THE PROBLEM. Retype the entries in full.

[Data entries]
##########

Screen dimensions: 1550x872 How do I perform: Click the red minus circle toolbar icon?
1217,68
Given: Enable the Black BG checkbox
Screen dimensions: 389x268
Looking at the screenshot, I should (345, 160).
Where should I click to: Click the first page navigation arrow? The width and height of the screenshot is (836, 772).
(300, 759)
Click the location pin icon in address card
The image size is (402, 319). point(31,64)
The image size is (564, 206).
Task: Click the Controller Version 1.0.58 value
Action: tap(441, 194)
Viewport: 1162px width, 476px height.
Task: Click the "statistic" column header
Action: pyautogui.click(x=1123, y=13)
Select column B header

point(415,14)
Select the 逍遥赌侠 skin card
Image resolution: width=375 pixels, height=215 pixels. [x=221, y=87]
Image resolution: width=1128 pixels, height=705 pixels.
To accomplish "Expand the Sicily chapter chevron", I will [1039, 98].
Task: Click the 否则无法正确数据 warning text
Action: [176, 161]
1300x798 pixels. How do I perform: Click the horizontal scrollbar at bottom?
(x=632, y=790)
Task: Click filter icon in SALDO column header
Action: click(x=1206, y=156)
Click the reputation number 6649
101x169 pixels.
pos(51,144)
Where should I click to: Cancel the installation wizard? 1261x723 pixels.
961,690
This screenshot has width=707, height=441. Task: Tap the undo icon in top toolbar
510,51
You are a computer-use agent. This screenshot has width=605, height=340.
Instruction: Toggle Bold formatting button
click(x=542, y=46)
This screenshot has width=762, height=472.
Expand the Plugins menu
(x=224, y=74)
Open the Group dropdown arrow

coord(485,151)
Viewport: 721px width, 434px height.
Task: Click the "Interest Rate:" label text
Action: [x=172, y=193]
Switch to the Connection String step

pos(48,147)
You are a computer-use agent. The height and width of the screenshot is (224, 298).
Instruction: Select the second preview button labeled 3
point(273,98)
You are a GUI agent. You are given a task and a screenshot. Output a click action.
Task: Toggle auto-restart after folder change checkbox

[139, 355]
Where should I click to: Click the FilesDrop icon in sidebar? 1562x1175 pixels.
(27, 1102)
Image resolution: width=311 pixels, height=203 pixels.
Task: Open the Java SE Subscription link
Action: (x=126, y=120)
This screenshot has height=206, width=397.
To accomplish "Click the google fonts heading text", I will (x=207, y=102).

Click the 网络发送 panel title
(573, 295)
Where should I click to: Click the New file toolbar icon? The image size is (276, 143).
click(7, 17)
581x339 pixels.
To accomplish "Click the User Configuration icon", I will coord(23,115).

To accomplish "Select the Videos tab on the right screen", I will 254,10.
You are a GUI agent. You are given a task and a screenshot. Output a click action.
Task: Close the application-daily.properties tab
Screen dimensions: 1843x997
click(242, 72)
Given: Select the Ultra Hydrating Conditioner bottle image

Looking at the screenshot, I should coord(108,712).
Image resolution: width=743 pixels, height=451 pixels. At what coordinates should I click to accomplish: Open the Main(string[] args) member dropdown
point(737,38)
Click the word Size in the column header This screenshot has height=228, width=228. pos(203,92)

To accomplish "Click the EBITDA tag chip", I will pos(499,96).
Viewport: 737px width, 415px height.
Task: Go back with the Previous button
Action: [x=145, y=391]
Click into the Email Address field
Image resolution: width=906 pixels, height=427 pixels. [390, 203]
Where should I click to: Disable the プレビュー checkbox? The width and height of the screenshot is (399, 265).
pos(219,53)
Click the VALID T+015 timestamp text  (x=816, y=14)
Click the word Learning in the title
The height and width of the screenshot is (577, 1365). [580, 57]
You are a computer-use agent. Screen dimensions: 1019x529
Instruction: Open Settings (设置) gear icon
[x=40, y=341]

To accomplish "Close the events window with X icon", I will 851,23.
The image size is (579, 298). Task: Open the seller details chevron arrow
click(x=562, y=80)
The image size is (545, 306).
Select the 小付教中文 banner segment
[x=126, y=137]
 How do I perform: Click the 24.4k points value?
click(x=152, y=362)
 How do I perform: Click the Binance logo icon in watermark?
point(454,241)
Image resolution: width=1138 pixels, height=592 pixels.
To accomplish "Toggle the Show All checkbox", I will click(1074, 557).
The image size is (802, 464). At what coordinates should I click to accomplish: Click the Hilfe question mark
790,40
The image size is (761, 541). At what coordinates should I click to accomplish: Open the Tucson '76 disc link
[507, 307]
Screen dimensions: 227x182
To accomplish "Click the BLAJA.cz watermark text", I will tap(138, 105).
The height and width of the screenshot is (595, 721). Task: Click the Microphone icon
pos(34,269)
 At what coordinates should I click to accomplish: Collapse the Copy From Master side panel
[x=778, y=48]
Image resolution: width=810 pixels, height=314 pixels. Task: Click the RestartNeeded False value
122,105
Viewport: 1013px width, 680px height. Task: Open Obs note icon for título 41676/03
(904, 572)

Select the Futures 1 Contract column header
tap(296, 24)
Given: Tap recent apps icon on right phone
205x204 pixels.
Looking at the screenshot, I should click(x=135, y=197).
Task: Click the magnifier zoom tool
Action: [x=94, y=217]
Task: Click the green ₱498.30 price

##########

FINAL ANSWER.
Screen dimensions: 1550x872 How do I perform: Click the red minus circle toolbar icon?
1217,68
Given: Enable the Black BG checkbox
Screen dimensions: 389x268
Looking at the screenshot, I should (345, 160).
Where should I click to: Click the first page navigation arrow? The width and height of the screenshot is (836, 772).
(300, 759)
Click the location pin icon in address card
The image size is (402, 319). point(31,64)
The image size is (564, 206).
Task: Click the Controller Version 1.0.58 value
Action: tap(441, 194)
Viewport: 1162px width, 476px height.
Task: Click the "statistic" column header
Action: pyautogui.click(x=1123, y=13)
Select column B header

point(415,14)
Select the 逍遥赌侠 skin card
Image resolution: width=375 pixels, height=215 pixels. [x=221, y=87]
Image resolution: width=1128 pixels, height=705 pixels.
To accomplish "Expand the Sicily chapter chevron", I will [1039, 98].
Task: Click the 否则无法正确数据 warning text
Action: [176, 161]
1300x798 pixels. How do I perform: Click the horizontal scrollbar at bottom?
(x=632, y=790)
Task: Click filter icon in SALDO column header
Action: click(x=1206, y=156)
Click the reputation number 6649
101x169 pixels.
pos(51,144)
Where should I click to: Cancel the installation wizard? 1261x723 pixels.
961,690
This screenshot has width=707, height=441. Task: Tap the undo icon in top toolbar
510,51
You are a computer-use agent. This screenshot has width=605, height=340.
Instruction: Toggle Bold formatting button
click(x=542, y=46)
This screenshot has width=762, height=472.
Expand the Plugins menu
(x=224, y=74)
Open the Group dropdown arrow

coord(485,151)
Viewport: 721px width, 434px height.
Task: Click the "Interest Rate:" label text
Action: [x=172, y=193]
Switch to the Connection String step

pos(48,147)
You are a computer-use agent. The height and width of the screenshot is (224, 298).
Instruction: Select the second preview button labeled 3
point(273,98)
You are a GUI agent. You are given a task and a screenshot. Output a click action.
Task: Toggle auto-restart after folder change checkbox

[139, 355]
Where should I click to: Click the FilesDrop icon in sidebar? 1562x1175 pixels.
(27, 1102)
Image resolution: width=311 pixels, height=203 pixels.
Task: Open the Java SE Subscription link
Action: (x=126, y=120)
This screenshot has height=206, width=397.
To accomplish "Click the google fonts heading text", I will (x=207, y=102).

Click the 网络发送 panel title
(573, 295)
Where should I click to: Click the New file toolbar icon? The image size is (276, 143).
click(7, 17)
581x339 pixels.
To accomplish "Click the User Configuration icon", I will coord(23,115).

To accomplish "Select the Videos tab on the right screen", I will 254,10.
You are a GUI agent. You are given a task and a screenshot. Output a click action.
Task: Close the application-daily.properties tab
Screen dimensions: 1843x997
click(242, 72)
Given: Select the Ultra Hydrating Conditioner bottle image

Looking at the screenshot, I should coord(108,712).
Image resolution: width=743 pixels, height=451 pixels. At what coordinates should I click to accomplish: Open the Main(string[] args) member dropdown
point(737,38)
Click the word Size in the column header This screenshot has height=228, width=228. pos(203,92)

To accomplish "Click the EBITDA tag chip", I will pos(499,96).
Viewport: 737px width, 415px height.
Task: Go back with the Previous button
Action: [x=145, y=391]
Click into the Email Address field
Image resolution: width=906 pixels, height=427 pixels. [390, 203]
Where should I click to: Disable the プレビュー checkbox? The width and height of the screenshot is (399, 265).
pos(219,53)
Click the VALID T+015 timestamp text  (x=816, y=14)
Click the word Learning in the title
The height and width of the screenshot is (577, 1365). [580, 57]
You are a computer-use agent. Screen dimensions: 1019x529
Instruction: Open Settings (设置) gear icon
[x=40, y=341]

To accomplish "Close the events window with X icon", I will 851,23.
The image size is (579, 298). Task: Open the seller details chevron arrow
click(x=562, y=80)
The image size is (545, 306).
Select the 小付教中文 banner segment
[x=126, y=137]
 How do I perform: Click the 24.4k points value?
click(x=152, y=362)
 How do I perform: Click the Binance logo icon in watermark?
point(454,241)
Image resolution: width=1138 pixels, height=592 pixels.
To accomplish "Toggle the Show All checkbox", I will click(1074, 557).
The image size is (802, 464). At what coordinates should I click to accomplish: Click the Hilfe question mark
790,40
The image size is (761, 541). At what coordinates should I click to accomplish: Open the Tucson '76 disc link
[507, 307]
Screen dimensions: 227x182
To accomplish "Click the BLAJA.cz watermark text", I will tap(138, 105).
The height and width of the screenshot is (595, 721). Task: Click the Microphone icon
pos(34,269)
 At what coordinates should I click to accomplish: Collapse the Copy From Master side panel
[x=778, y=48]
Image resolution: width=810 pixels, height=314 pixels. Task: Click the RestartNeeded False value
122,105
Viewport: 1013px width, 680px height. Task: Open Obs note icon for título 41676/03
(904, 572)

Select the Futures 1 Contract column header
tap(296, 24)
Given: Tap recent apps icon on right phone
205x204 pixels.
Looking at the screenshot, I should click(x=135, y=197).
Task: Click the magnifier zoom tool
Action: [x=94, y=217]
Task: Click the green ₱498.30 price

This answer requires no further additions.